Comprehensive vocabulary flashcards covering HIPAA regulations, Protected Health Information (PHI), Conflict of Interest (COI), and Patient Rights and Responsibilities as presented in the Penn State Health lecture.

HIPAA

Health Insurance Portability & Accountability Act (1996) which protects sensitive patient health information and establishes rules for privacy and security.

Enforcement Agency for HIPAA

The U.S. Department of Health and Human Services (HHS).

Average Hospital Record Access

According to the American Health Information Management Association (AHIMA), an average of $150$ people (from nursing staff to billing clerks) have access to a patient’s medical records during a typical hospitalization.

Covered Entities

Health plans, health care providers, and health care clearinghouses that must follow HIPAA regulations.

Business Associates

Entities that perform services involving the use or disclosure of health info, such as accountants, legal consultants, and transcription services.

PHI

Protected Health Information; any health information that can identify a patient, including name, address, SSN, DOB, diagnosis, and billing details.

State Preemption

The requirement that if state law conflicts with HIPAA, you must follow the law that offers the most protection.

Notice of Privacy Practices (NPP)

The document with which a covered entity's policies and procedures must be consistent regarding PHI.

Privacy

The right of an individual to be left alone and the requirement that patients must authorize the release of information.

Confidentiality

Limiting disclosure to authorized persons and ensuring protection of records documenting communication between providers and patients.

Minimum Necessary Rule

The requirement to use the least amount of PHI needed to do your job, applying to disclosures and internal access.
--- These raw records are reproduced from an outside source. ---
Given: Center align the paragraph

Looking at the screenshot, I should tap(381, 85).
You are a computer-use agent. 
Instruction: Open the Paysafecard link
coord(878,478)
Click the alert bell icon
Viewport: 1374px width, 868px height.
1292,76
Maximum HIPAA Civil Penalties

Up to $25,000$ per year per violation type.

Maximum HIPAA Criminal Penalties

Up to $250,000$ and $10$ years in prison.

Conflict of Interest (COI)

Occurs when a professional’s judgment or actions regarding a primary responsibility (like patient care) could be influenced by a secondary interest.

Dual Relationships

A form of conflict of interest where a provider treats close friends or family members.

Recusal

The act of removing yourself from certain decisions to manage or prevent a conflict of interest.

Privacy Officer

The specific individual at an employer's organization to ask if one is unsure about HIPAA rules.

Patient Rights (General Definition)

Fundamental rules of care patients are entitled to under ethical practice, hospital policy, and federal/state law, grounded in CMS, Joint Commission, and PA Department of Health.

Participation in Care

A patient right including shared decision-making, informed consent (including risks and alternatives), and the right to refuse care or request consultation.

Accounting of Disclosures

A patient right under HIPAA to receive a record of when and to whom their PHI has been shared.

Patient Responsibilities

Expectations that patients demonstrate respect for staff, provide accurate health information, follow care plans, and observe safety protocols.

PSH PC-33

The specific Penn State Health institutional policy regarding Patient Rights.

PSH ADM 120

The Penn State Health policy addressing patient bias toward healthcare workers.

AMA

Against medical advice; refers to the process and documentation required when patients choose to leave the care facility before discharge is recommended.